A Bangladesh staff member of international medical aid organization Medicines Sans Frontiers (MSF) explained the reasons for ARSA’s aggressive tactics in the camp.

“A group of several hundred people in the camp identify themselves as ARSA. With prolonged living in the camp, young people who have lost hope for the future are inclined to join the group. There are no specific leaders, and they keep changing their alignments,” the staff member said.

ARSA is also involved in illegal drugs and prostitution, and its activities have been expanding for a year, the member said.

“At night, the camp becomes almost lawless after Bangladeshi police and NGO members leave.

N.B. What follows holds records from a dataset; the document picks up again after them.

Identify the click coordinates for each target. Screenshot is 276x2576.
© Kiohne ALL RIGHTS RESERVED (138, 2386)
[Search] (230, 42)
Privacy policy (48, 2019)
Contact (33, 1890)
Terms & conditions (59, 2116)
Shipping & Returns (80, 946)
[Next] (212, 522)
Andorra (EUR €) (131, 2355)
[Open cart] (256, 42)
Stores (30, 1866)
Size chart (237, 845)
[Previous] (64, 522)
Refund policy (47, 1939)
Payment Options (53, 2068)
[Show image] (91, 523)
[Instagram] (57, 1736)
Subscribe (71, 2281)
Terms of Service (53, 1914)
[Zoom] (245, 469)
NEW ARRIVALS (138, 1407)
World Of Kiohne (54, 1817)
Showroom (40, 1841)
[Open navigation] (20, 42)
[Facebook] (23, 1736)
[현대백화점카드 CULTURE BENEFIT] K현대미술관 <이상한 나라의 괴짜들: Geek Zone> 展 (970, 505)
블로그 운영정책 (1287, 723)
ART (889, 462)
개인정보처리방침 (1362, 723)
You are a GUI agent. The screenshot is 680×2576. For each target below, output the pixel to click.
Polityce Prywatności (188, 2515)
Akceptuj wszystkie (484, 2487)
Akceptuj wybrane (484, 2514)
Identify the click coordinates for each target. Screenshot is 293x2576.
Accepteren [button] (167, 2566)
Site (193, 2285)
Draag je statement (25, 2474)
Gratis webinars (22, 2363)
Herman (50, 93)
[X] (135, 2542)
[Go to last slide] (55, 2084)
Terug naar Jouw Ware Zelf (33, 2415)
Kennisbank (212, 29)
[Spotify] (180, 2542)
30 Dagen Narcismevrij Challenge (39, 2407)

ARSA is apparently working under such conditions,” the member said.

According to a member of British charity group Christian Aid, more than a dozen Rohingya families confirmed that they wanted to return to Myanmar 48 hours before their scheduled departure from Bangladesh in November 2018.

But on the day of the return, no one showed any desire to leave Bangladesh. Some refugees mentioned “pressure from ARSA.”

“By delaying the return, ARSA might be trying to maintain its power of being a symbol of the Rohingya,” a member of an NGO said.

Through the interviews with the refugees, I felt that further postponements in repatriation will cause the threats by ARSA to spread at the camp.

(Ryuta Sometaya is chief of The Asahi Shimbun’s Yangon Bureau.)


The original eighth paragraph that cited "several hundred thousand refugees" was corrected to "several hundred refugees" on Jan. 22.